TASK REQUIREMENTS: Each record must be reproduced exactly as it is shown.

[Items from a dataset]
——

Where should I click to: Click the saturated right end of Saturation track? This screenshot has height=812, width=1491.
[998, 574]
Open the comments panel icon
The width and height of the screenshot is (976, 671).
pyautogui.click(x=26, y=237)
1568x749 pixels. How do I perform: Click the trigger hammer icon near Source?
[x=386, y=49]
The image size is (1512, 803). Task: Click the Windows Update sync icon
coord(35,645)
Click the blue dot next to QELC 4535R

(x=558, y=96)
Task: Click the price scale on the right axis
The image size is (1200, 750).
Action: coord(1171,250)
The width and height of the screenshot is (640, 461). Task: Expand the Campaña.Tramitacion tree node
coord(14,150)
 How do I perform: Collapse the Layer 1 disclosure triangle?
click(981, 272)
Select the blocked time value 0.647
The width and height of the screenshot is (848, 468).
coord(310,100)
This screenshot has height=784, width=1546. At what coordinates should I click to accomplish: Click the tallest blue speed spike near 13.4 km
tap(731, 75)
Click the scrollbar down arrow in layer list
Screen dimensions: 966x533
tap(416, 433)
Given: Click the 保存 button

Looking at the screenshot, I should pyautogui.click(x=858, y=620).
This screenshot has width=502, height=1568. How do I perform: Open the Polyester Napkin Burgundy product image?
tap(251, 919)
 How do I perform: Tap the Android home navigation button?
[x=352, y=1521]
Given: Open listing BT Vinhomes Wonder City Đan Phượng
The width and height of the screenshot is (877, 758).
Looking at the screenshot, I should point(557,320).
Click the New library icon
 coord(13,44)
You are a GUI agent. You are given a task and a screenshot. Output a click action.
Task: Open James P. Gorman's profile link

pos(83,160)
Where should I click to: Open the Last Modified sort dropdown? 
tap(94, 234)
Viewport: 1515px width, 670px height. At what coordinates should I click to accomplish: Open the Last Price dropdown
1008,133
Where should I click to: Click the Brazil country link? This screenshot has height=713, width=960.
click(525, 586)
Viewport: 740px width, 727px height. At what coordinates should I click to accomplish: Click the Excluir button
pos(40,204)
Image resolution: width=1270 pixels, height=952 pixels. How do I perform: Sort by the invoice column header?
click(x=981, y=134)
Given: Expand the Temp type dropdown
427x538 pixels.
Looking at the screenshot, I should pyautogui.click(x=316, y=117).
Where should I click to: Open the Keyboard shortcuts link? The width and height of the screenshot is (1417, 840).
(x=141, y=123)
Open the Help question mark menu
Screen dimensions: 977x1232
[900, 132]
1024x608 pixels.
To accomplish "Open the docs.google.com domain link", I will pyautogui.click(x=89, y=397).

——

EXERCISE OUTPUT:
Where should I click to: Click the saturated right end of Saturation track? This screenshot has height=812, width=1491.
[998, 574]
Open the comments panel icon
The width and height of the screenshot is (976, 671).
pyautogui.click(x=26, y=237)
1568x749 pixels. How do I perform: Click the trigger hammer icon near Source?
[x=386, y=49]
The image size is (1512, 803). Task: Click the Windows Update sync icon
coord(35,645)
Click the blue dot next to QELC 4535R

(x=558, y=96)
Task: Click the price scale on the right axis
The image size is (1200, 750).
Action: coord(1171,250)
The width and height of the screenshot is (640, 461). Task: Expand the Campaña.Tramitacion tree node
coord(14,150)
 How do I perform: Collapse the Layer 1 disclosure triangle?
click(981, 272)
Select the blocked time value 0.647
The width and height of the screenshot is (848, 468).
coord(310,100)
This screenshot has height=784, width=1546. At what coordinates should I click to accomplish: Click the tallest blue speed spike near 13.4 km
tap(731, 75)
Click the scrollbar down arrow in layer list
Screen dimensions: 966x533
tap(416, 433)
Given: Click the 保存 button

Looking at the screenshot, I should pyautogui.click(x=858, y=620).
This screenshot has width=502, height=1568. How do I perform: Open the Polyester Napkin Burgundy product image?
tap(251, 919)
 How do I perform: Tap the Android home navigation button?
[x=352, y=1521]
Given: Open listing BT Vinhomes Wonder City Đan Phượng
The width and height of the screenshot is (877, 758).
Looking at the screenshot, I should point(557,320).
Click the New library icon
 coord(13,44)
You are a GUI agent. You are given a task and a screenshot. Output a click action.
Task: Open James P. Gorman's profile link

pos(83,160)
Where should I click to: Open the Last Modified sort dropdown? 
tap(94, 234)
Viewport: 1515px width, 670px height. At what coordinates should I click to accomplish: Open the Last Price dropdown
1008,133
Where should I click to: Click the Brazil country link? This screenshot has height=713, width=960.
click(525, 586)
Viewport: 740px width, 727px height. At what coordinates should I click to accomplish: Click the Excluir button
pos(40,204)
Image resolution: width=1270 pixels, height=952 pixels. How do I perform: Sort by the invoice column header?
click(x=981, y=134)
Given: Expand the Temp type dropdown
427x538 pixels.
Looking at the screenshot, I should pyautogui.click(x=316, y=117).
Where should I click to: Open the Keyboard shortcuts link? The width and height of the screenshot is (1417, 840).
(x=141, y=123)
Open the Help question mark menu
Screen dimensions: 977x1232
[900, 132]
1024x608 pixels.
To accomplish "Open the docs.google.com domain link", I will pyautogui.click(x=89, y=397).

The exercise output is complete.